Stored data entries:

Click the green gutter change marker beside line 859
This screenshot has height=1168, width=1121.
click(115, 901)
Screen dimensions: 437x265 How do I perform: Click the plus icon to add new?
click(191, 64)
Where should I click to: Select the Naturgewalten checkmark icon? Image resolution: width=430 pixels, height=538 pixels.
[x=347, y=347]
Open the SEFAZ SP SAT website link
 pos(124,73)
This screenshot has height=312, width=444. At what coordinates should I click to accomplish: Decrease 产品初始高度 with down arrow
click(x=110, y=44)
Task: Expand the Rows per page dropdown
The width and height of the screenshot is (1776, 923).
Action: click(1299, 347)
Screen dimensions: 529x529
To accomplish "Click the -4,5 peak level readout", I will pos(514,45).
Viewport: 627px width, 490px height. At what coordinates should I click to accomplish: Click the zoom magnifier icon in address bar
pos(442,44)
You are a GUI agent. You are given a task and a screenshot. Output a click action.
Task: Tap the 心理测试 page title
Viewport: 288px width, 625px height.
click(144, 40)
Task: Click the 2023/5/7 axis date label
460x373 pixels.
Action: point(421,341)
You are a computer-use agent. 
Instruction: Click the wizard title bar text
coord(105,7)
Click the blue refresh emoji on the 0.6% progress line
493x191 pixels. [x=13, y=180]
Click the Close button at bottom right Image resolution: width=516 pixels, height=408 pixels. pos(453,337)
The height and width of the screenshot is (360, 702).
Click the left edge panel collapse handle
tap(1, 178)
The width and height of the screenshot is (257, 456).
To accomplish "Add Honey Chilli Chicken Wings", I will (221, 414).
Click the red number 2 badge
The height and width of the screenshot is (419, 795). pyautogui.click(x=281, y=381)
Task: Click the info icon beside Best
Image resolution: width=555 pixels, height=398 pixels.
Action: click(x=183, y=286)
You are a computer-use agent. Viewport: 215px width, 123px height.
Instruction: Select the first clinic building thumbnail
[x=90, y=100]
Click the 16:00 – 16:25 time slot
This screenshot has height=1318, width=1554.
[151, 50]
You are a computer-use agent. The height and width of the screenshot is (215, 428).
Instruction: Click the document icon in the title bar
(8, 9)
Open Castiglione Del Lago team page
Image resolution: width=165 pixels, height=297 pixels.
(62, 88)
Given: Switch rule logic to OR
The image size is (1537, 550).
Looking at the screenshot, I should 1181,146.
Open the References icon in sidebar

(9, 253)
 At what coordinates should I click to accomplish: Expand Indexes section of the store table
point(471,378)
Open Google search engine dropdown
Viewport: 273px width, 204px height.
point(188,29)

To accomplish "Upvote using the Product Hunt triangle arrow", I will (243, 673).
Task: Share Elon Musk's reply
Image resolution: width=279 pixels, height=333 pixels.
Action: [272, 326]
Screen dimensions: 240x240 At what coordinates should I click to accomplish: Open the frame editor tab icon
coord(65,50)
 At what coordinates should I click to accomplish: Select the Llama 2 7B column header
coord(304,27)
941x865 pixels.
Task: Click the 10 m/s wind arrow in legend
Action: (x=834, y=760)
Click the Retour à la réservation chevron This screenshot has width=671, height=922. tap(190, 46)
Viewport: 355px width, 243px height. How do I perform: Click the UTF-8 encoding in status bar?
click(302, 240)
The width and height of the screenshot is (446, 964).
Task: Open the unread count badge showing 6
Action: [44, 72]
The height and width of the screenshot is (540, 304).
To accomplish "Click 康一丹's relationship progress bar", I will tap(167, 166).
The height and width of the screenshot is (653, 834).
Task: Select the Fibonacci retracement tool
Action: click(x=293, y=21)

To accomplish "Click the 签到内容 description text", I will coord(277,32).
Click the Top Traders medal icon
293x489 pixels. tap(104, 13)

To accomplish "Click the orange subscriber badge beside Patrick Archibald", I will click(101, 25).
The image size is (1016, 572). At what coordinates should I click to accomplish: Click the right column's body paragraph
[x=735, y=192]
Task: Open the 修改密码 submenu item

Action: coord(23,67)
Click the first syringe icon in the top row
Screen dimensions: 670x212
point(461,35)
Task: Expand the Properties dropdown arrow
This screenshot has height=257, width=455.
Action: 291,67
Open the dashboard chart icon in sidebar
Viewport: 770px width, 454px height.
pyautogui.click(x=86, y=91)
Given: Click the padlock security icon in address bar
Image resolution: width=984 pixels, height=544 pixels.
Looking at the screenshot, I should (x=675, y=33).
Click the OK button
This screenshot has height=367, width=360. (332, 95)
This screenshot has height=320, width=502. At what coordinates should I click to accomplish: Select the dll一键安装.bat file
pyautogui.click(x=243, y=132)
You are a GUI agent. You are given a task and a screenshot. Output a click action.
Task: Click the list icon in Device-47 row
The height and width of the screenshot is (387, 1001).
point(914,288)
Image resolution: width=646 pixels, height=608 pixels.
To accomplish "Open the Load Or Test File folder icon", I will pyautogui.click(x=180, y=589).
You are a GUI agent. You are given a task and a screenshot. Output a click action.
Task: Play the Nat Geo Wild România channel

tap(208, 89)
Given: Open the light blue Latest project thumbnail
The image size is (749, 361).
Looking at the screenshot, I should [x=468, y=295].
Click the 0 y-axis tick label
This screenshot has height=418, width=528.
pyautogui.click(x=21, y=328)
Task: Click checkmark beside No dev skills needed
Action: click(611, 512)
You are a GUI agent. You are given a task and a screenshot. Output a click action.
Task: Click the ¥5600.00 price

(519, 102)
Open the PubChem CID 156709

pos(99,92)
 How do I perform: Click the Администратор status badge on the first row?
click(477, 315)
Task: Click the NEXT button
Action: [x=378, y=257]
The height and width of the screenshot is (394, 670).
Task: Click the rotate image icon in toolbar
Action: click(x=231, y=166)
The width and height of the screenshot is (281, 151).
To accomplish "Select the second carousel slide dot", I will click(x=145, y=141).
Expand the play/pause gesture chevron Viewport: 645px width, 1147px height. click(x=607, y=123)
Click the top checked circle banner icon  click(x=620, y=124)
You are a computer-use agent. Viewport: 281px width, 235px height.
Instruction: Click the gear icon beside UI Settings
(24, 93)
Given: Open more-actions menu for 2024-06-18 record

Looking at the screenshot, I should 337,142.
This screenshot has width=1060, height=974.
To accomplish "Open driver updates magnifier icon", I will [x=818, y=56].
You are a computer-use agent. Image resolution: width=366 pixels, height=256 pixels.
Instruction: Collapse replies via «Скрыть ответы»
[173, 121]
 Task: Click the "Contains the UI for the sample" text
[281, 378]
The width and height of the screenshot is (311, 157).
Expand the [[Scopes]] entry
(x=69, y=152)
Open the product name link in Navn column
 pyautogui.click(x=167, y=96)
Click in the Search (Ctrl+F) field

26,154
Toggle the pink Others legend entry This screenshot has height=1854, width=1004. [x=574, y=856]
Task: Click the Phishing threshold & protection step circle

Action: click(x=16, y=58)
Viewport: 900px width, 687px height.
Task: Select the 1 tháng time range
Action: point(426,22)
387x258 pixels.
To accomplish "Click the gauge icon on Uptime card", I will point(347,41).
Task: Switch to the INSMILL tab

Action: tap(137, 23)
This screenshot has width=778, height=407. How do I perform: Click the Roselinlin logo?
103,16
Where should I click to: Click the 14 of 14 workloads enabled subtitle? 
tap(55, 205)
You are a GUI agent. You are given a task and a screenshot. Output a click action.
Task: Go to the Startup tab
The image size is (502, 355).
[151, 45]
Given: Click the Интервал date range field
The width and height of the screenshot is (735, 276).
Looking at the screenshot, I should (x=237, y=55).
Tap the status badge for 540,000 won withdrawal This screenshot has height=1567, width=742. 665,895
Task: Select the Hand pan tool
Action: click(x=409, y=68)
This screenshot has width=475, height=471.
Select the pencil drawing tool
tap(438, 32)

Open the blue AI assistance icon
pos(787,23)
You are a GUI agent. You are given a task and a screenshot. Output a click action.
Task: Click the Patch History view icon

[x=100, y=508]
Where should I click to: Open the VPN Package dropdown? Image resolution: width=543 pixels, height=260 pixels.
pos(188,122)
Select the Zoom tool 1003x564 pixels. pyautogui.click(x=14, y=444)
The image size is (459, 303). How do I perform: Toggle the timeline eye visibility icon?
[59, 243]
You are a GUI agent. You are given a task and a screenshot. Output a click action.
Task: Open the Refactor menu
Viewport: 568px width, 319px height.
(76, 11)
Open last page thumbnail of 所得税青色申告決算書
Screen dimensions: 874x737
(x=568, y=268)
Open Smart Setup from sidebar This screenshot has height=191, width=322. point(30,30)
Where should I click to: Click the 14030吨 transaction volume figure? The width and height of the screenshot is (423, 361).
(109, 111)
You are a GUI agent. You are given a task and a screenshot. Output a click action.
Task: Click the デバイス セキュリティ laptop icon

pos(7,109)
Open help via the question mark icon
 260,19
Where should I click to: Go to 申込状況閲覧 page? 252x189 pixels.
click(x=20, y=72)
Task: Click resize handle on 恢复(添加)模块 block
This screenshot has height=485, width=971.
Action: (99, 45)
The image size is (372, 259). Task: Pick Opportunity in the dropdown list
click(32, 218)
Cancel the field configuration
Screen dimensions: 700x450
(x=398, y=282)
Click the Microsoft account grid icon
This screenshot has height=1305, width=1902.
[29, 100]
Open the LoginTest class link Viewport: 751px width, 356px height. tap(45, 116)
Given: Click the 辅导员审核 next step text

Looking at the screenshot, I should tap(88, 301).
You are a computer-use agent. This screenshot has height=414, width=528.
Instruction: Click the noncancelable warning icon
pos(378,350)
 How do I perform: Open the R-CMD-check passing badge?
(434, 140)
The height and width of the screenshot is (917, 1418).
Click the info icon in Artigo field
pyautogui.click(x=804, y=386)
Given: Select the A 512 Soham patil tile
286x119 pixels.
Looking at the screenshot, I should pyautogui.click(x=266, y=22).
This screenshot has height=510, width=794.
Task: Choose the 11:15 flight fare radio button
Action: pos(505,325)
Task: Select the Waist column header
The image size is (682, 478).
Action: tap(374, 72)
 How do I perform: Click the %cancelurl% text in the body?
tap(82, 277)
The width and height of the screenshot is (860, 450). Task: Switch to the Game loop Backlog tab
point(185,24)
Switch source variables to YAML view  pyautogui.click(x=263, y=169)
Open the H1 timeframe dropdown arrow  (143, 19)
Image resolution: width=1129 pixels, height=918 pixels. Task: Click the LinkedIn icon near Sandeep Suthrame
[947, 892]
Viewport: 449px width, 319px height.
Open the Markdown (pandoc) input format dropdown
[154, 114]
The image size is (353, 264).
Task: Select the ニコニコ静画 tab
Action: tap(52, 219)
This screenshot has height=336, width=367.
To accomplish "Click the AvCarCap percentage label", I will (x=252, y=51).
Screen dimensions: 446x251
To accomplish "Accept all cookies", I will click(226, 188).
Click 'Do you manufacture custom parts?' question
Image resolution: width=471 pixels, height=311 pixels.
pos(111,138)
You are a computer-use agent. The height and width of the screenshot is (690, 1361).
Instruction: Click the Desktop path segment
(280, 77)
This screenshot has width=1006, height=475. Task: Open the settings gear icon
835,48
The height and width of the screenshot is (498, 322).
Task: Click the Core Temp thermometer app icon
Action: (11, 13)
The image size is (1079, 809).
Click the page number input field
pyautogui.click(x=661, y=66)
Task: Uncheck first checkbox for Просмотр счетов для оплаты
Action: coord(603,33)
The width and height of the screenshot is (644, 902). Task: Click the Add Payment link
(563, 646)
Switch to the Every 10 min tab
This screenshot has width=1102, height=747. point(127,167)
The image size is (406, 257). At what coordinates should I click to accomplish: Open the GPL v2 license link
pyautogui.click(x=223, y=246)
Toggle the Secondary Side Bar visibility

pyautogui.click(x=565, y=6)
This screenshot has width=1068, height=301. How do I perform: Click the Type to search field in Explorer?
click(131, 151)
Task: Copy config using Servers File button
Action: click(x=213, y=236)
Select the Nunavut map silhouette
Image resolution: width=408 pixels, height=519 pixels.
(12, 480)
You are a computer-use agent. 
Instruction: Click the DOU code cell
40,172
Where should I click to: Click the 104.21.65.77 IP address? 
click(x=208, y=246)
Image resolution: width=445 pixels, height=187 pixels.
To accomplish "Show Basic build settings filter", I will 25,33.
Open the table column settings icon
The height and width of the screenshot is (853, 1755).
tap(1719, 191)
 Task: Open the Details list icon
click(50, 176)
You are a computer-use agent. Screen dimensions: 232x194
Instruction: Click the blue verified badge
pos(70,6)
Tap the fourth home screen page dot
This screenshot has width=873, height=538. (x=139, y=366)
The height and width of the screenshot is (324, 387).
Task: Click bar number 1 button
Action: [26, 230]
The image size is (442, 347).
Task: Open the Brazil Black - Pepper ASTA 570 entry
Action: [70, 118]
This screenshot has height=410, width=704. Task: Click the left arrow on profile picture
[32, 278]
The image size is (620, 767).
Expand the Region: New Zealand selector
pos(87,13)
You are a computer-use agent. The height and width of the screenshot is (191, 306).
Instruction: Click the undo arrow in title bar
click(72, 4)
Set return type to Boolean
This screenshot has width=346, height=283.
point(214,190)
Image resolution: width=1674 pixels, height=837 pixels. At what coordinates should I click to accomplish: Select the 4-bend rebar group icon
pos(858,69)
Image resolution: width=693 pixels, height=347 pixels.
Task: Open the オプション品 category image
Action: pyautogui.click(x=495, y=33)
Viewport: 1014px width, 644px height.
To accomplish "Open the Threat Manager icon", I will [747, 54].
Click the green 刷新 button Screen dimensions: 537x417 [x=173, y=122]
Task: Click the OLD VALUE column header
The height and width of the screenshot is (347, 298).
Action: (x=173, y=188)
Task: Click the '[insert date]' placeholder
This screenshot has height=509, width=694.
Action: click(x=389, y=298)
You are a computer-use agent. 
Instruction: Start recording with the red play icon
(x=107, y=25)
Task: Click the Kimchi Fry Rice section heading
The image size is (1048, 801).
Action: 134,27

- Instructions for the task: Return exactly the lines above from the line that has "Where should I click to: Click the 104.21.65.77" through the line that has "The image size is (620, 767).", inclusive, and nothing else.

- Solution to this task:
Where should I click to: Click the 104.21.65.77 IP address? 
click(x=208, y=246)
Image resolution: width=445 pixels, height=187 pixels.
To accomplish "Show Basic build settings filter", I will 25,33.
Open the table column settings icon
The height and width of the screenshot is (853, 1755).
tap(1719, 191)
 Task: Open the Details list icon
click(50, 176)
You are a computer-use agent. Screen dimensions: 232x194
Instruction: Click the blue verified badge
pos(70,6)
Tap the fourth home screen page dot
This screenshot has width=873, height=538. (x=139, y=366)
The height and width of the screenshot is (324, 387).
Task: Click bar number 1 button
Action: [26, 230]
The image size is (442, 347).
Task: Open the Brazil Black - Pepper ASTA 570 entry
Action: [70, 118]
This screenshot has height=410, width=704. Task: Click the left arrow on profile picture
[32, 278]
The image size is (620, 767).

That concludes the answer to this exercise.